Café Kuba by David Shongo explores the act of creation in a context of war, collective trauma, and political instability. Filmed in Kinshasa after the fall of Goma and Bukavu to rebel forces, Shongo invents a new creative approach: a form of “fugitive art”—an aesthetic gesture born out of urgency, rooted in the vital need to create while evading authoritarian repression. He repurposes a street coffee cart into a mobile, poetic, and political recording device.

This cart becomes the central protagonist, capturing the city’s pulses, bodies, and invisible tensions. Through a poetic visual language and immersive 3D sound design, the installation immerses the viewer in an intimate, fragile, and politically charged urban choreography of Kinshasa.

Credits

Written & Directed by David Shongo I Produced by Tommy Simoens Gallery & Studio 1960 I Executive Producers: Tommy Simoens & David Shongo I Production Management: Olga Sherazade Pitton I Assistant Directors: Kevine Booto & Divin Kayanga I Cinematography: David Shongo I DoP: Kevin Booto I Costume Design: Divin Kayanga I Sound Recording: Djoe Wamba I Sound Engineering: David Shongo I With: Christian Tamba, Celeo, a.o.
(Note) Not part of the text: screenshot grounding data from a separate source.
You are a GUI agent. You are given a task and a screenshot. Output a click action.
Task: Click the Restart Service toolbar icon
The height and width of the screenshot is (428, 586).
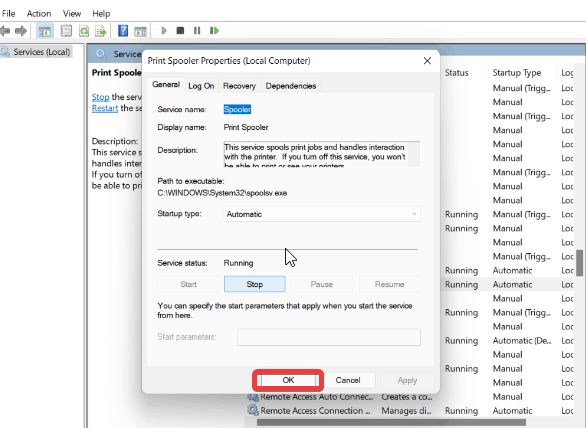coord(214,31)

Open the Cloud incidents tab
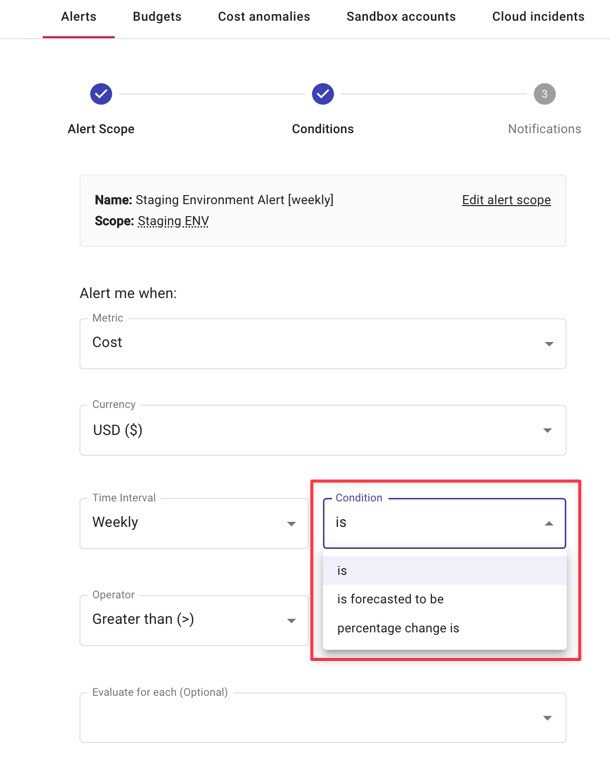coord(538,17)
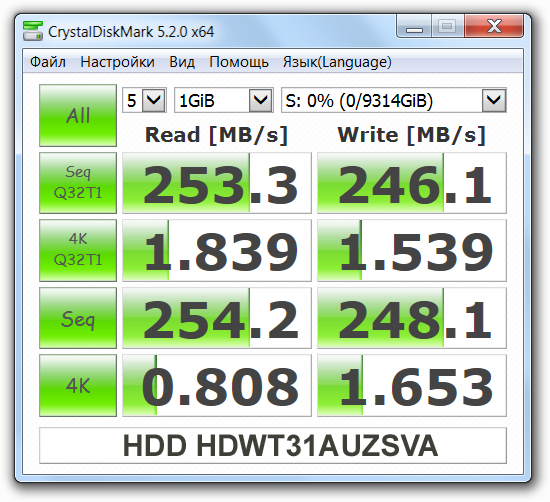Expand the test count dropdown showing 5
Image resolution: width=550 pixels, height=502 pixels.
click(145, 100)
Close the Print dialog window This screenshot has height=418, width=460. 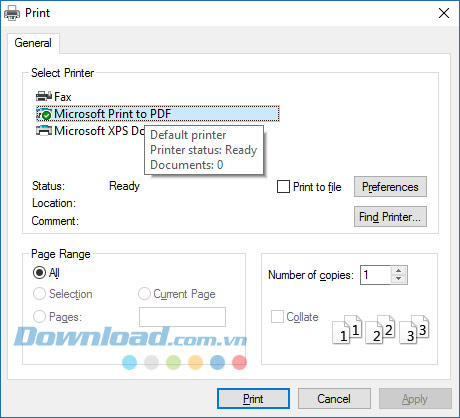[x=444, y=13]
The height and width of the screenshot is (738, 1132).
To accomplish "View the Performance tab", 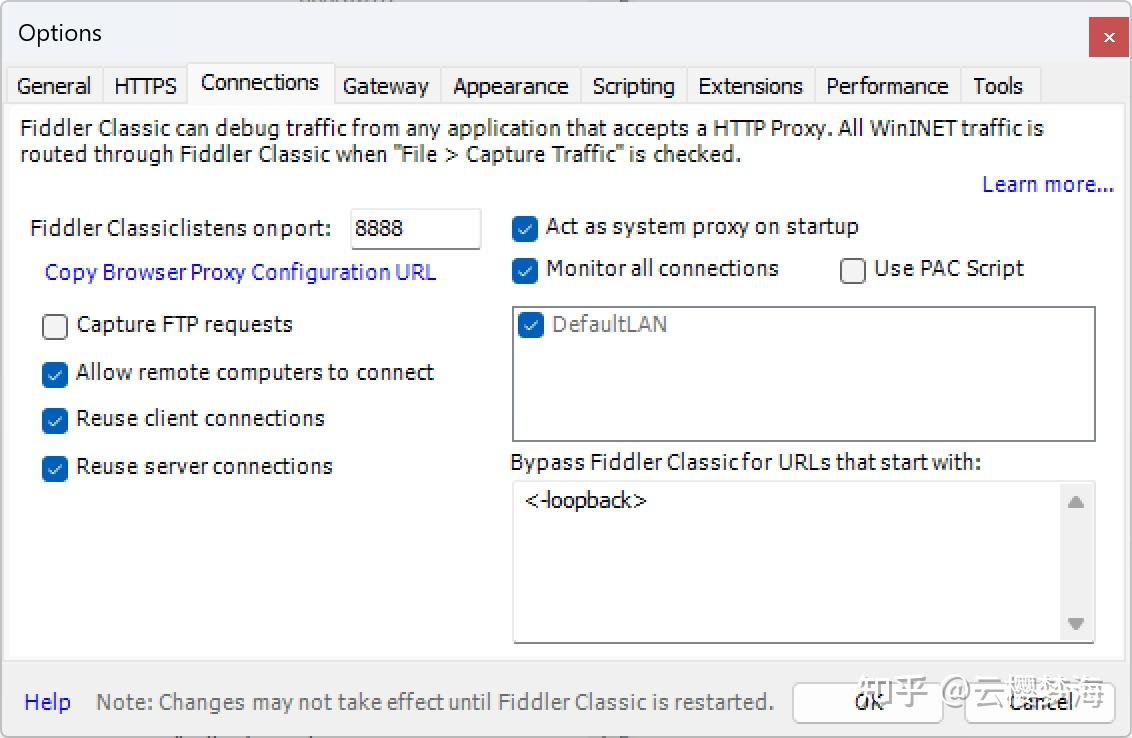I will [887, 86].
The presentation of the work is funded by State of the ART(ist), a collaboration between the Austrian Ministry of Foreign Affairs and Ars Electronica.

David Shongo
Photo courtesy of Tommy Simoens Gallery Antwerp

David Shongo

David Shongo, composer and contemporary artist from the Democratic Republic of the Congo, explores the interaction between sound and image, highlighting their poetic impact. He examines the influence of colonial fiction on memory, revealing historical, political, and economic dynamics, as well as traumas and cultural dissonances. His work combines sound, cinema, digital art, and visual art. He founded the Pianos de Kinshasa Festival and co-founded Studio 1960.